Problem: Each record below needs to be set down again exactly.

Records for this exercise:
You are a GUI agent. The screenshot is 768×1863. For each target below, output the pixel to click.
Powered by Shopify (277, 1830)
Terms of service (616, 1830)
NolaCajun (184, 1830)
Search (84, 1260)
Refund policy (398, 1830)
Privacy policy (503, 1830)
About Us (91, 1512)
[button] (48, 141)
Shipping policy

Response:
You are a GUI agent. The screenshot is 768×1863. For each target below, output the pixel to click.
Powered by Shopify (277, 1830)
Terms of service (616, 1830)
NolaCajun (184, 1830)
Search (84, 1260)
Refund policy (398, 1830)
Privacy policy (503, 1830)
About Us (91, 1512)
[button] (48, 141)
Shipping policy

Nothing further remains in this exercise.